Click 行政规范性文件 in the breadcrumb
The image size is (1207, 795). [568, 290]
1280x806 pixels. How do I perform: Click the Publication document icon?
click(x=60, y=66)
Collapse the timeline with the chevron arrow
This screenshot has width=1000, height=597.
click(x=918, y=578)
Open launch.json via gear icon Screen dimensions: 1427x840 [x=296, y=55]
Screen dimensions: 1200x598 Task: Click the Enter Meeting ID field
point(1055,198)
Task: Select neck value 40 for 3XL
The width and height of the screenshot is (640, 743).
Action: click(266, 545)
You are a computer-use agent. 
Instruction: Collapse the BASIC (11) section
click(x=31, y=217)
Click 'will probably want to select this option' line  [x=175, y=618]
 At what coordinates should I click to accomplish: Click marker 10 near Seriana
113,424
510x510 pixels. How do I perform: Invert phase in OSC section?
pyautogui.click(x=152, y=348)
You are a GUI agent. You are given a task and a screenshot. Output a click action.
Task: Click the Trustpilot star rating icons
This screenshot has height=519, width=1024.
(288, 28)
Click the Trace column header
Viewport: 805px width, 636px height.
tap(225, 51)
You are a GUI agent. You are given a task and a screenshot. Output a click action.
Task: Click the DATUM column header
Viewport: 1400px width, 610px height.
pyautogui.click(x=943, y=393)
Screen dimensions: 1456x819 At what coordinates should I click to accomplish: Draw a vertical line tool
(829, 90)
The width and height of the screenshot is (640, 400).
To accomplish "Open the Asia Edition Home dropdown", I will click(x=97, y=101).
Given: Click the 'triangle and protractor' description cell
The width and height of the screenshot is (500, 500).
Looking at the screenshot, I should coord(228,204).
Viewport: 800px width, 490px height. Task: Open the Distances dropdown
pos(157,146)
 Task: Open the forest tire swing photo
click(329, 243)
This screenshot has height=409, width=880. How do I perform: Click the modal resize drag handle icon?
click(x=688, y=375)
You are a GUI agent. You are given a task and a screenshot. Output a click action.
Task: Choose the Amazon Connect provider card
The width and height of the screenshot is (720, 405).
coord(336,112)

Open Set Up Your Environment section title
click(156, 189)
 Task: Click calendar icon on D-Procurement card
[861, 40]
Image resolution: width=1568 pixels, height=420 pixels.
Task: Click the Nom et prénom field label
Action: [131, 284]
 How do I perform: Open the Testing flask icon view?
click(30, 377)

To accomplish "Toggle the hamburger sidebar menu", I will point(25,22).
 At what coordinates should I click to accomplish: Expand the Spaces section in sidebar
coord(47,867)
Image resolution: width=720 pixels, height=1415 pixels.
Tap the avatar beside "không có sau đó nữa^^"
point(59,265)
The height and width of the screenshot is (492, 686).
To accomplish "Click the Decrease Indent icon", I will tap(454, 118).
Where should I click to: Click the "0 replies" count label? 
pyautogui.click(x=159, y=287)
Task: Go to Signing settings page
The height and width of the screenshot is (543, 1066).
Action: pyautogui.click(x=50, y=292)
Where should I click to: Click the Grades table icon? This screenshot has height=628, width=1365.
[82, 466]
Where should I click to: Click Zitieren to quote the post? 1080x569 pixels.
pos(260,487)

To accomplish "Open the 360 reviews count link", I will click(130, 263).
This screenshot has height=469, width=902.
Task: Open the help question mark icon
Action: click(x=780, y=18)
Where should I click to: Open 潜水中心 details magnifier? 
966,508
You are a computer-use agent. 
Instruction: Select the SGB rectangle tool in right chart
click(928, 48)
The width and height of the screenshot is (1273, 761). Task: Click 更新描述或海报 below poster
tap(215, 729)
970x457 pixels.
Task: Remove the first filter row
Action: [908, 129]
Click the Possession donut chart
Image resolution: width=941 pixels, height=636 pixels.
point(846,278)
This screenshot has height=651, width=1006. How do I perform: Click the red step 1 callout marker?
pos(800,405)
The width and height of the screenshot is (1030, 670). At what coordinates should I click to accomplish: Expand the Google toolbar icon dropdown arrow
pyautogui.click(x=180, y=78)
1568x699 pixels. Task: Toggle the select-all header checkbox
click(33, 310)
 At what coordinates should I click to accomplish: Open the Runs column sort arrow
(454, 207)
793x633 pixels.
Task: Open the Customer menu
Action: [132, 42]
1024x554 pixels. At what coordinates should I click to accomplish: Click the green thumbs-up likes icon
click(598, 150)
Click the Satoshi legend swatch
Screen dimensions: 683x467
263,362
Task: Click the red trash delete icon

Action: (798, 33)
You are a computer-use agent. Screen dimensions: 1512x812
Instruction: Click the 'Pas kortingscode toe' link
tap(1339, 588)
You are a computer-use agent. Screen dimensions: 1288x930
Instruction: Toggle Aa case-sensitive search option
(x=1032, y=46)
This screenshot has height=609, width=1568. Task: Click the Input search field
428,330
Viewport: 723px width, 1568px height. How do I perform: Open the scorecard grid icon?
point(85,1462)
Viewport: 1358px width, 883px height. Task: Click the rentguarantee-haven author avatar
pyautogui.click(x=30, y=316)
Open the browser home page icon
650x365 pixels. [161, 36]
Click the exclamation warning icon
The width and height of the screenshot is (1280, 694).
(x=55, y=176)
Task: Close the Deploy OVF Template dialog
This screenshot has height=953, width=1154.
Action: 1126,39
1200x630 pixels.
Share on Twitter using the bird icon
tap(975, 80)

:::::

GOAL OF THE EXERCISE -
When the entries above show the word "computer" in a line, copy that line out.

SOLUTION FOR THIS EXERCISE -
You are a computer-use agent. 
You are a computer-use agent. 
You are a computer-use agent. Screen dimensions: 1512x812
You are a computer-use agent. Screen dimensions: 1288x930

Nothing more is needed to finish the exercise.